The Life of a Co-pilot

I am the co-pilot. I sit on the right.
It is up to me to be quick and bright.

I never talk back for I have regrets,
but I have to remember what the caption forgets.

I make out the flight plan and study the weather, pull up the gear, stand by to feather.

Make out the mail forms and do the reporting, and fly the old crate while the captain is courting.

I take the readings, adjust the power, put on the heaters when we’re in a shower.

Tell him where we are on the darkest night, and do all the bookwork without any light.

I call for my captain and buy him cokes; I always laugh at his corny jokes.

And once in a while when his landings are rusty I always come through with “by gosh it is gusty”.

All in all I’m a general stooge, as I sit on the right of the man I
call “scrooge”.

I guess you think that is past understanding, but maybe some day he will give me a landing!

Never to blurt out with those famous (aviation) words. I HAVE COMMAND!

Fubaar
5th Apr 2004, 10:09
Oscar Brand first sang it, 1950-something. (And a bit more). I think a Google search for "Oscar Brand" will uncover the whole song/poem.

Whiskey Kilo Wanderer
5th Apr 2004, 14:26
This one is from the same school. I've sometimes printed them out together under the title of 'CRM from a different era'. The by-line I saw as Keith Murray, Colonial Airlines 1940.


The Captains Tale

I am the Captain, I sit on the left,
I'm very skilful and terribly deft.

I suffer in silence while Joe on my right,
Makes all his circuits a little too tight.

I never go crook when he drops too much flap;
I like his sweet smile when he says "Sorry, Cap!"

Then bashes the trim with a twist and a twirl,
As he raves of the virtues and curves of his girl.

I select cruising power and call for coarse pitch,
Joe grabs the mixture and slams it to RICH.

When its time to change tanks Joe turns the wrong tap,
When I call for gear up he drops ten degrees flap.

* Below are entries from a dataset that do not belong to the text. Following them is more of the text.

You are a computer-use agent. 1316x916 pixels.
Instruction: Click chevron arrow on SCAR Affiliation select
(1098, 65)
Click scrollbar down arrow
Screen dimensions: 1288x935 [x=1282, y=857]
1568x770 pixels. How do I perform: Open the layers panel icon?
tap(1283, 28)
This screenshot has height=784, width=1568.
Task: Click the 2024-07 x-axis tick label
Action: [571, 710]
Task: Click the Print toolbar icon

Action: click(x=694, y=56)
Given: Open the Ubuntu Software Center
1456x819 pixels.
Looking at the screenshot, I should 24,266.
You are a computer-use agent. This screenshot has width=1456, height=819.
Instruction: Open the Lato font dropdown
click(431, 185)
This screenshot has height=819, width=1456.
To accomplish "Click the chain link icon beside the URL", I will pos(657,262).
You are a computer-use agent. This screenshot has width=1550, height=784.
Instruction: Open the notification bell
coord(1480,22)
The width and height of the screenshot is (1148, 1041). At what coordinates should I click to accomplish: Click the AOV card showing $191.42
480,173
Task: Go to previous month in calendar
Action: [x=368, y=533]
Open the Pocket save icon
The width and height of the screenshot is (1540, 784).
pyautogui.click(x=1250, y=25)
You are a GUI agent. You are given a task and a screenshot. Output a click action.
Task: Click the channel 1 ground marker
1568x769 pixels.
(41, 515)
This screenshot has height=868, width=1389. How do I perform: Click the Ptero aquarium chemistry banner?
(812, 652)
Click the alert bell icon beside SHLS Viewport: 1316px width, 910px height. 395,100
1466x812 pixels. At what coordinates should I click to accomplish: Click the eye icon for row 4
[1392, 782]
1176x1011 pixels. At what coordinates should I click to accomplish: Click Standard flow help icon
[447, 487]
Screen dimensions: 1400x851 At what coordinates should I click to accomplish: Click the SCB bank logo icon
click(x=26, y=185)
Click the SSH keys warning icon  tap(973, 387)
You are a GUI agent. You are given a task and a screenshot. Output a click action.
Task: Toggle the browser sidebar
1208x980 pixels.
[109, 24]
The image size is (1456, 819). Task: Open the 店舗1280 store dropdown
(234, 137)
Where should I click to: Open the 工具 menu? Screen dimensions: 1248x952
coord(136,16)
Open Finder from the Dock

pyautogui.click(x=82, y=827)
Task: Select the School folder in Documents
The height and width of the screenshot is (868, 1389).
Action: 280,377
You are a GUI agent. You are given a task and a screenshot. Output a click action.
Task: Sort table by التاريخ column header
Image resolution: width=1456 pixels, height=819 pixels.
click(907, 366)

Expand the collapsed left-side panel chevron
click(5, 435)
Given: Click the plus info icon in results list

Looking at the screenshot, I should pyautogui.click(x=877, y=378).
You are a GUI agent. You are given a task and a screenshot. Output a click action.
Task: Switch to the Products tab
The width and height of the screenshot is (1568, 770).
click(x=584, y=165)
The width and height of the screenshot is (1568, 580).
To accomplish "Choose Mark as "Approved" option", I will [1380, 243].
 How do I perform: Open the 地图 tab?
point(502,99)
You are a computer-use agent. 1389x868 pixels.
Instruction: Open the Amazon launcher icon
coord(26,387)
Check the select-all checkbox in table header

He's late for take-off first flight each morning.
I do the run-up while he does the yawning.

He's never quite sure of his way points or courses,
I fake the log while he swots the horses.

When I give him a landing he gives me the pip,
As tower calls up and says "Stay on the strip!"
.
"Ignorant type", says Joe on my right;
Then dates up the hostess for Saturday night.

When the ceiling's right down and I fly on gauges,
Joe says a prayer and chants Rock of Ages.

I envy the guy who said God was his Co,
Oh, what I'd give to swap him for Joe!